Due to some interesting organisation on the part of the NITI Markham office, our office Christmas party was held on 9 January 2004. I heard rumours that this was because Toronto was fully booked up by the time they started planning it, so it was moved to January instead. It is with great luck that Avery is one-quarter Ukrainian, and as such, we had an excuse to celebrate the Eastern Orthodox Christmas too. Twice the party for twice the fun!


Jim, Julie and I caught the Greyhound from the University. Well, except we waiting over half-an-hour outside because the bus driver was waiting at the wrong bus stop. Another Greyhound driver came by, found us, and then located the other bus. After that, the trip was rather uneventful, although we met an alumnus named Albert. He works in the Eclipse group at IBM and chatted with Jim for a while.

After arriving in Toronto, we were unceremonously dropped off at the Royal York hotel. From there, we caught the subway up to New Generation Sushi where Julie filled up on handrolls and I had a California maki. We then made our way to the Strathcona hotel where everyone else was staying.

Upon arriving, the front desk tells us the entire party has left for dinner! Thankfully, Peter McCurdy shows up and tells us that they are in the pub, waiting for taxi chits. Julie goes up to his room to shower, since her feet are cold and aching.

Food and drink

The taxis begin to arrive at 19:00, and we begin climbing into them. We went with Andrew and Kristin. The taxi driver has little clue where the Academy of Spherical Arts is. Luckily, I printed off a map and we got there in good time. Drink tickets were issued, and we mingled amongst the salespeople from Markham.

Sales people are weird creatures. They seem to believe that we're crazy since we actually enjoy our jobs for what they are. One of them couldn't fathom having demotivational posters. There were some people who snapped photographs of the party.

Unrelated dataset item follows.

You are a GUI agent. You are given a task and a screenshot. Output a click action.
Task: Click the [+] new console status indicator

Dinner was very good. Julie had a carrot soup; followed by an antipasto of olives, melon and proscuitto; then a medium-well sirloin steak; finished with a chocolate truffle mousse cake. I had a romaine cesear salad; then a deep-fried potato pancake; finished with the truffle cake. Julie was incredibly stuffed by the end of the meal.

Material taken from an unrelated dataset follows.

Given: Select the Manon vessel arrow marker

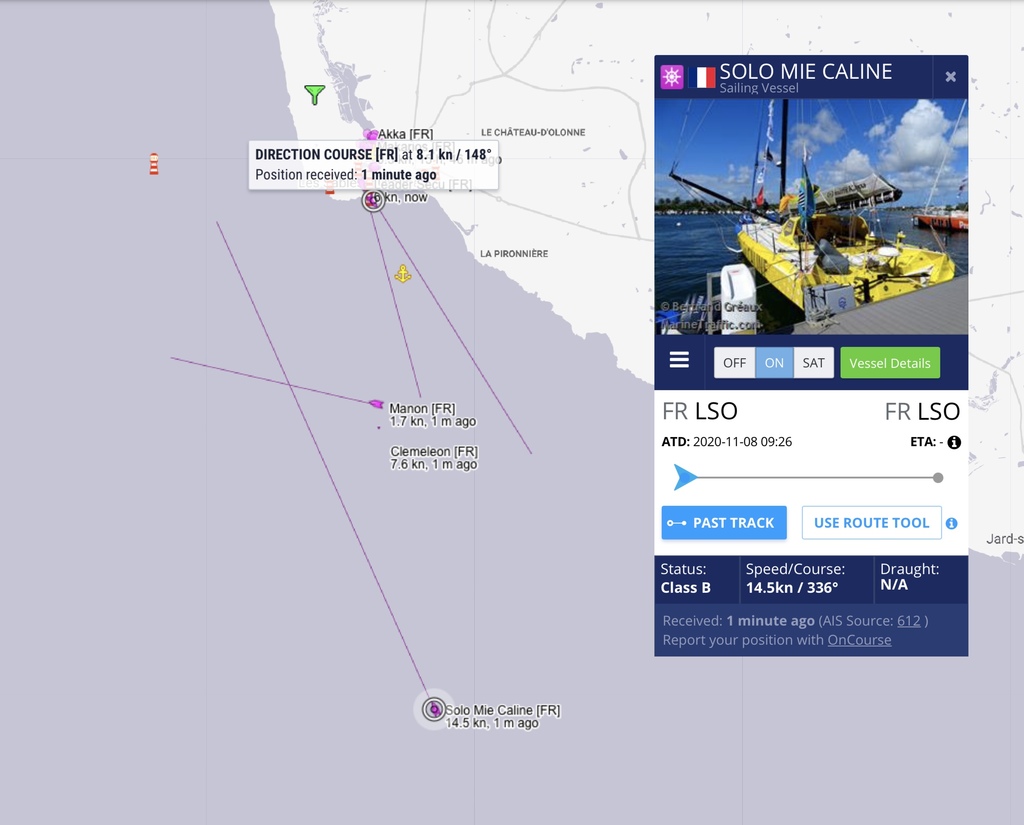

After that, we wandered a while and chatted with people. Avery and Linda kindly offered us a room at the Strathcona to stay the night. We hadn't even expected to stay, but Markham had booked a queen-sized bed by accident. We took a cab back with Dave and Jess.

The night was spent with me on the couch and Julie in the bed. I think she got rather sick, although we don't think it was food poisoning. In any event, we were able to make it to Dim Sum at noon on Saturday. It was at King Garden, which seemed to cater to western tastes. The cups had handles on them, and my impression was that the food was unoffensive. The har gow stuck together, and most things weren't very flavourful. Sad to say, but it was much worse than Cameron's in Kitchener.

After lunch, we pick up Julie's lost ring (Peter found it in his bathroom) and then hopped on the bus to go back to Waterloo.


The Greyhound was rather full, so Julie and I were separated on the bus. I sat beside this guy who introduced himself to me. He was returning to Kitchener, where he worked at a Staples. His hobby was philately and he had just returned from a stamp convention carrying a collapsible file full of his acquisitions.

He seemed normal at first, with the exception of being long winded. I think he spent half-an-hour describing his family's geneaology and how he wrote a Visual Basic programme to compute how various members of his family were related. Then he regaled me of the story of his family re-union.

This however, was not weird. What was weird was when he asked me if I followed science. I told him that I had a passing interest, and then he sprung the insanity on me. He started raving about some crack science book about crazy planets, aliens who created us, and how we're all going to live better lives when they return. Seriously. Not only that, he thinks the author is wrong since he used his own computer to do his own calculations. Somehow, he thinks that made-up translations of Sumerian clay tablets and strange numerology of dates happens to imply stuff. Are people normally this weird?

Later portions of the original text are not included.